= 1941 constitution of Sarawak =

The 1941 constitution of Sarawak is the first known written constitution in the Raj of Sarawak in Borneo. Written in the English language, the constitution was proclaimed by the third White Rajah of Sarawak, Charles Vyner Brooke on 24 September 1941, which ends the century of sole sovereignty of Brooke's rule and for the people of Sarawak to their own constitutional government.

However, his constitution was not implemented due to the Japanese occupation. After the war, Sarawak was financially devastated. Without the discussion and approval of the local Malay and Dayaks leaders Charles Vyner Brooke decided to cede Sarawak to the British. This caused huge dissatisfaction among the locals, who would later form a protest about the cession of Sarawak to the United Kingdom.

==Nine Cardinal principles==
Charles Vyner Brooke said the drafting of the constitution was "to ensure that our beloved subjects shall ultimately enjoy their inherent right to control their own lives and destinies". The formulation of the constitution is guided by nine cardinal principles. The Rajah's powers almost completely transferred to the Supreme Council (equivalent to Sarawak cabinet today) and Council Negri (equivalent to Sarawak state legislative assembly today). The Supreme Council consists of a minimum of five members with the majority of the members drawn from Sarawak Civil Service (SCS). The Rajah should only act with the advice and consent of the Supreme Council. Meanwhile, the Council Negri is consisting of 25 members (14 official members and 11 unofficial members), where the majority was drawn from senior SCS members. The Council Negri has the power to pass any bills on three occasions, even if the Rajah refused to assent the bill on the first two occasions.

The cardinal principle no 7 also mentioned that "Subjects of whatever race or creed shall be freely and impartially admitted to offices in Our Service". Religious beliefs were not mentioned in this constitution, as Sarawak was a secular state under Brooke's rule. The constitution also continued the Sarawak's status as an independent state with the British responsible for defense and foreign affairs.

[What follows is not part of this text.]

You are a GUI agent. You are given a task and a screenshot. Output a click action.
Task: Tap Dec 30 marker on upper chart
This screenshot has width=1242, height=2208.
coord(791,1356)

The nine cardinal principles are as follows:

1. That Sarawak is the heritage of Our Subjects and is held in trust by Ourselves for them.
2. That social and education services shall be developed and improved and the standard of living of the people of Sarawak shall steadily be raised.
3. That never shall any person or persons be granted rights inconsistent with those of the people of this country or be in any way permitted to exploit Our Subjects or those who have sought Our protection and care.
4. That justice shall be freely obtainable and that the Rajah and every public servant shall be easily accessible to the public.
5. That freedom of expression both in speech and in writing shall be permitted and encouraged and that everyone shall be entitled to worship as he pleases.
6. That public servants shall ever remember that they are but the servants of the people on whose goodwill and co-operation they are entirely dependent.
7. That so far as may be Our Subjects of whatever race or creed shall be freely and impartially admitted to offices in Our Service, the duties of which they may be qualified by their education, ability and integrity duly to discharge.
8. That the goal of self-government shall always be kept in mind, that the people of Sarawak shall be entrusted in due course with the governance of themselves, and that continuous efforts shall be made to hasten the reaching of this goal by educating them in the obligations, the responsibilities, and the privileges of citizenship.
9. That the general policy of Our predecessors and Ourselves whereby the various races of the State have been enabled to live in happiness and harmony together shall be adhered to by Our successors and Our servants and all who may follow them hereafter.

==Aftermath==
With the Japanese occupation in Sarawak from 25 December 1941 to 1945, the constitution was not implemented. Sarawak was ceded to the British as a Crown colony on 1 July 1946 after the war. To avoid offending local feelings, the nine cardinal principles in the 1941 constitution were implemented and later amended to reflect the transfer of power to the British governor in the new constitution. Further amendments were made in 1956, 1962, and 1963 to reflect a representative government.

In 1961, Sarawak United People's Party (SUPP) opposed the formation of Malaysia, while demanding that Sarawak should be granted independence according to the Nine Cardinal Principles. In 1962, Sarawak political leaders proposed the 18-point agreement which was based on the Nine Cardinal Principles as part of the demands before the formation of Malaysia.

After Malaysia was formed on 16 September 1963, the Nine Cardinal Principles was not included in the Constitution of Malaysia.